::: DATASET CONTENT :::

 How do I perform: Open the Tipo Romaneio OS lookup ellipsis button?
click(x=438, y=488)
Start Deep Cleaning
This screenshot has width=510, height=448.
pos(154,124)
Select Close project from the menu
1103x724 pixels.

:::
::: DATASET CONTENT :::

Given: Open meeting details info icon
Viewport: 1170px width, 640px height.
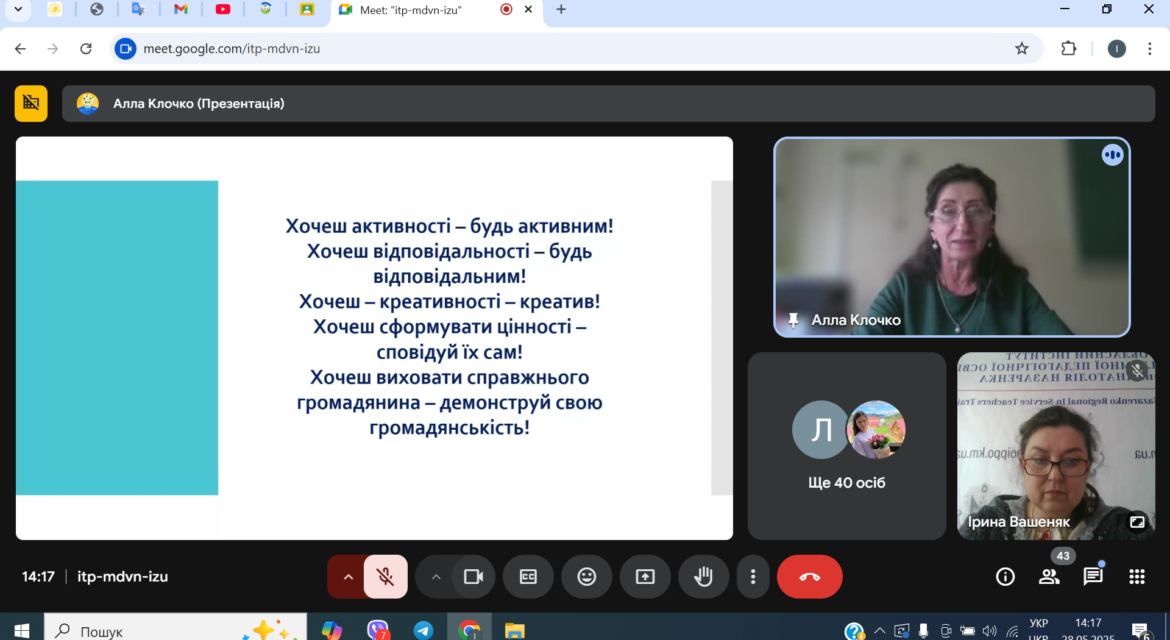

:::
::: DATASET CONTENT :::

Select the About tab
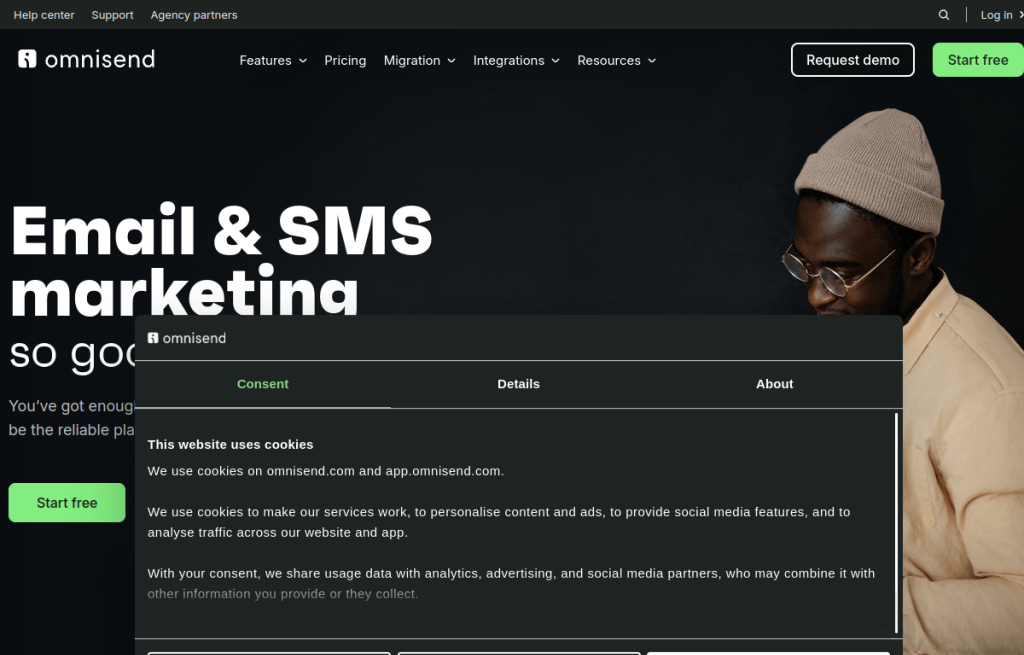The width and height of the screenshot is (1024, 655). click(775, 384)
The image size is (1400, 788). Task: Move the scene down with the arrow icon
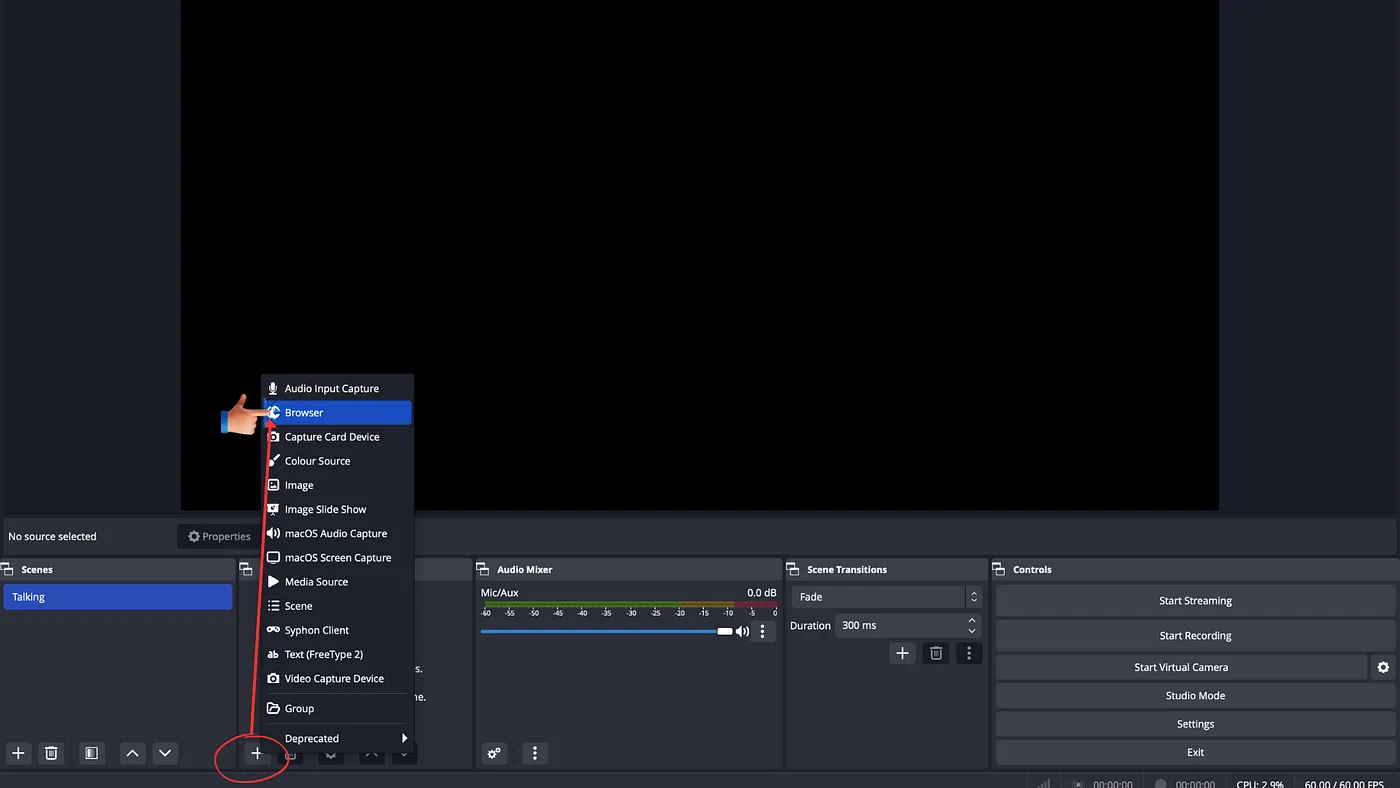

:::

§ **PROBLEM DESCRIPTION**:
Going through the entries above, count the lines that have the word "icon" and state that count alone.

§ **RESULT**:
2